HS86: Protected files can run on my 8 MHz XT, and we have done much testing of HackStop on even this lowest common denominator type of machine, to make sure that HackStop will run on every type of computer from Intel 8088 to AMD K7 and beyond. Start HackStop with the option "hs -te" to see our test bed.

HS386: This version uses advanced anti debugger features from the 80386 instruction set. For this reason HS and protected files requires at least a 80386 CPU or better.

As you might know, HackStop has had a turbulent history. Having had its best time around 1995, it is now back again, being updated by two enthusiast authors, who have since a long time just rewritten the documentation you are reading now.

In the past, HackStop was criticised for its version numbering. Indeed there were about ten versions 1.17 floating around. In fact, this was the ideal weapon against all ungeneric HackStop unpackers at that time. The next information can help you to identify the HackStop version you have.

Starting from version 1.11, HackStop adds a signature to programs protected with HackStop. You will find at the last 9 bytes at the end of the file the following code:

"verhi" and "verlo" are the version numbers of the used HackStop program. If you have used version 1.11 then "verhi" is 1 and "verlo" is 11.

From HS 1.18 on, a program called ChkHS is included which uses this detection of protected files. However, this will not work on files that are protected using the "-k" switch in the registered version of HackStop.

From version 1.18 on as well, HackStop has the option "-pb". This option shows the currently build version and the actual protector length. This option was written for ChkExe, ScanExe and other tools to determine the different HackStop versions. Please note that personalised registered versions of HackStop have a different build than registered versions or the shareware version.

This is a typical output of hs -pb

The HS-ID tells you if it is the 8086 (HS) or the 80386 (HS.386) version of HackStop. Build is split in build counter, COM protector length and EXE protector length. Sometimes an internal remark will follow just like "beta version" etc.

Some popular online compressors like WWPack, UPX, Pklite, LZEXE and Diet put a signature into the exe-header. If HackStop finds one of these known signatures it will replace (overwrite) them with "HS".

COM files belong to the CP/M age, when a code, data and stack of a program together had to fit within one 64-kb segment. COM files do not have relocation items, because of this one segment.

COM files are easy to hack, because DOS is an unsecured OS and does not clear the used memory, so the unpacked programs can be found in memory. COM files fit into one segment (so CS=DS=ES=SS) and have no relocations. They don’t even have a header: the entrypoint of the program is the first byte of the file. Therefore, dumps of the unprotected program are directly executable.
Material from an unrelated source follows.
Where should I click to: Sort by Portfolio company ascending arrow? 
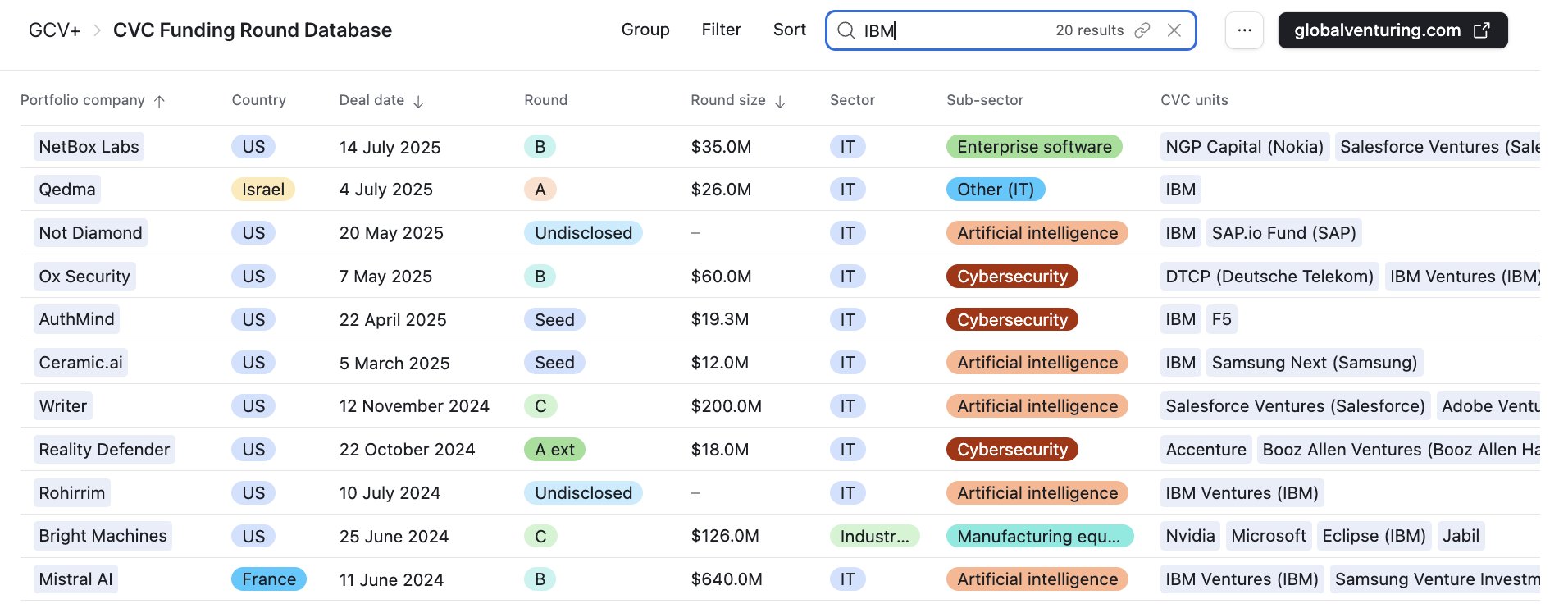pos(160,101)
Unpackers are far easier to write for COM files than for EXE files.

EXE files have a header of varying size. EXE files can have any length and have an overlay if the file is longer than it should be according to the EXE header. EXE files have several segments.

As well, the EXE header contains the relocation items. These are offsets in the exe body where DS+10 has to be added. DOS does this automatically after having loaded the exe body image into memory, but because HackStop has encrypted the exe body and the relocation items, the HackStop decryptor has to do this itself.
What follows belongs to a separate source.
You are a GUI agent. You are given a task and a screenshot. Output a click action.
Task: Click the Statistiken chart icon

If you have the choice between .COM and .EXE file type, choose .EXE files, they are safer! For this reason an additional program (COM2EXE) is included in the HackStop package to convert .COM files to .EXE. As well as you can protect files twice with HackStop (remember that back-up files are overwritten!) you could protect .COM files, convert them with COM2EXE and protect them again. This adds a two-level security envelope around your file that makes hacking a little bit harder, but the loading time a bit slower.

HackStop protects COM and EXE files in a total different way.

Ah, the technical part... Haven’t you been waiting for that? :)

There are several ways to destroy HackStop’s protection, as shown in the past. When an unprotection utility unprotects a file, it creates a virtual DOS environment for the file to run in - until the security envelope has finished decrypting or unpacking itself. When this is done, the unprotect utility writes back to disk what is in memory. Now you have your unprotected file.

Unpackers are usually divided in types. Compare this documentation to that of other protectors and you’ll see that nobody really agrees about what the type "generic unpacker" means (in my opinion that’s a program that removes any security envelope from any file). By origin, generic unpackers were meant at least to remove future versions of a specific packer.

Ungeneric unpackers are meant to remove one specific protection. These programs usually use neat tricks; they hook an interrupt, set a breakpoint on a place where HackStop by mistake allowed that or misuse other protection holes. Many unpackers for HackStop have been written this way (Ka0t’s unHS, MegaDevil’s unpHS, Stefan Esser’s HSR, Rand0m’s KillHS, tHE rIDDLER’s xHS, Gabler’s HackStop remover ...) Previous versions of HackStop did not include a relocation decryptor, so ungeneric unpackers were relatively easy to code; starting with HS v1.19 future versions of these tools will require a relocation rebuilder.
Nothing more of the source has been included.